PREFÁCIO
Roberto Andreoni
Nas últimas décadas, a temática das pautas identitárias vem ganhando cada vez mais espaço. É significativo o número de trabalhos que vem surgindo tanto nas áreas das ciências humanas quanto na literatura, no teatro, no cinema. Reflexões ligadas ao racismo, ao feminismo, às questões de gênero e à sexualidade, cada vez mais contribuem para mudanças tão urgentes nos dias de hoje. O livro de contos de Zé Guilherme, Não te esqueças! segue o fluxo dessa corrente libertária. Mas como todo autor é um universo próprio, singular, formado por suas experiências únicas de vida, seria um erro reduzi-lo somente a este contexto histórico e político. É aí que vem as marcas distintas do escritor. As histórias que se seguem também dizem respeito aos dramas do ser humano, àquilo que sentimos simplesmente por estarmos vivos. A descoberta de si, as inseguranças, o amor, o sexo, o medo, a repressão e sobretudo o desejo e a paixão são marcas que todos nós experimentamos em nossas vidas.
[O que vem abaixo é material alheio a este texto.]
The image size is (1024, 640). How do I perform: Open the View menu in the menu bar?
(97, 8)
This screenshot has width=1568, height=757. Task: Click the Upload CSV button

Nós e nossas intrincadas relações com o ‘outro’ é algo que atravessa as personagens dos contos de Zé Guilherme. Todos de alguma forma estão sendo movidos por seus desejos, ora mais explícitos, ora mais escondidos, mas ainda sim o desejo sempre presente. Do mesmo jeito, as histórias refletem os caminhos necessários e os enfrentamentos ou recuos diante da descoberta de quem se é, e do que se quer. O título parece nos apontar para isso, Não te esqueças!, ou seja, não se abandone, descubra-se, experimente-se: um imperativo imposto pela própria vida. Os obstáculos de tal descoberta obviamente são difíceis e os finais nem sempre são felizes, mas a luta, sim, o jogar-se no mar bravo sendo fiel a si, à tentativa, ao menos, de ir para além dos padrões impostos, dos valores conservadores, das repressões a que todos nós estamos submetidos. Além disso, a escrita de Zé Guilherme é leve, fluída e, poderia até se dizer, imagética, isso dado a experiência do autor com o teatro. Alguns recursos da dramaturgia são claros, como a referência do nome das personagens antes de suas falas, assim como as trocas de mensagens via WhatsApp, que aparecem no texto como um recurso que nos aproxima mais da realidade, estreitando os laços entre a escrita e o leitor. Por fim, há também a indicação de músicas em todos os contos, o que cria uma atmosfera propícia ao sentimento que o autor busca despertar em nós. Sem mais delongas, saboreiem as palavras de Zé Guilherme.
Roberto Andreoni é professor doutor em história, psicanalista e escritor.